* [The problem]: Retype the rows below exactly as they appear, from the line that contains "The width and height of the screenshot is (953, 413)." through the end of the rows, and nothing else.

[Record set start]

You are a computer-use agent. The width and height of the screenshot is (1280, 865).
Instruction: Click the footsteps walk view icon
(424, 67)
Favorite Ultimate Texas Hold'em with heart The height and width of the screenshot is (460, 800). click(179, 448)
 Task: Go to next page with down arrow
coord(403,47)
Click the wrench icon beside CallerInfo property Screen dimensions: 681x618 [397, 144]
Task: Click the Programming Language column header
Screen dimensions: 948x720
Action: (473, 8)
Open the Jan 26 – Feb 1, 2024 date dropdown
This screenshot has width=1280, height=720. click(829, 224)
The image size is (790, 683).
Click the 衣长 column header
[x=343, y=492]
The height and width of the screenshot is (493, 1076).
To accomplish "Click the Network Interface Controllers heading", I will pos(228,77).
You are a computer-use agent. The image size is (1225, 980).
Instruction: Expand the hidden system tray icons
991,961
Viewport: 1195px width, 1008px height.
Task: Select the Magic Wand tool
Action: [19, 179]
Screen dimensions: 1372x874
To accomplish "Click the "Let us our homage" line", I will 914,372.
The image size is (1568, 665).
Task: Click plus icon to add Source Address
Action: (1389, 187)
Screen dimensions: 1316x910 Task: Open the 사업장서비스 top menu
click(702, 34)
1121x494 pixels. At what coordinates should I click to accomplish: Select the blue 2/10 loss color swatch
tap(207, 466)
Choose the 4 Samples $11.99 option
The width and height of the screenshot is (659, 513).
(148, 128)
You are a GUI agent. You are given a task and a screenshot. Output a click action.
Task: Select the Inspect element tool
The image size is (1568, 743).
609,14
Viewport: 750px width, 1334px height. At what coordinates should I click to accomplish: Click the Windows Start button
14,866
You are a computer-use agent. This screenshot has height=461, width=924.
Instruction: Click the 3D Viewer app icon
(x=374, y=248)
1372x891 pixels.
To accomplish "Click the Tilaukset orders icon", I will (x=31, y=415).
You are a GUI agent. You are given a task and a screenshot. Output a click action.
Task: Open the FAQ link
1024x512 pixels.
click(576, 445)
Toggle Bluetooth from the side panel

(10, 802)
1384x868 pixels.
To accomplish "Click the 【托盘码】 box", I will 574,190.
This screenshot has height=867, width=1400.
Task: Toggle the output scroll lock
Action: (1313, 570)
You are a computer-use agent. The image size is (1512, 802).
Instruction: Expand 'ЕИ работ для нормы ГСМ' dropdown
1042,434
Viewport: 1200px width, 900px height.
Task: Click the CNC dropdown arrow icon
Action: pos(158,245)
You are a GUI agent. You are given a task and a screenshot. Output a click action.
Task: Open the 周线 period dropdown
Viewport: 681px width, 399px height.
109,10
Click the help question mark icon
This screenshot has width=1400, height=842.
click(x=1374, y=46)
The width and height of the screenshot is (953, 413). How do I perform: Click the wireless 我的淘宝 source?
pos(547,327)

[Record set end]

* [Task answer]:
The width and height of the screenshot is (953, 413). How do I perform: Click the wireless 我的淘宝 source?
pos(547,327)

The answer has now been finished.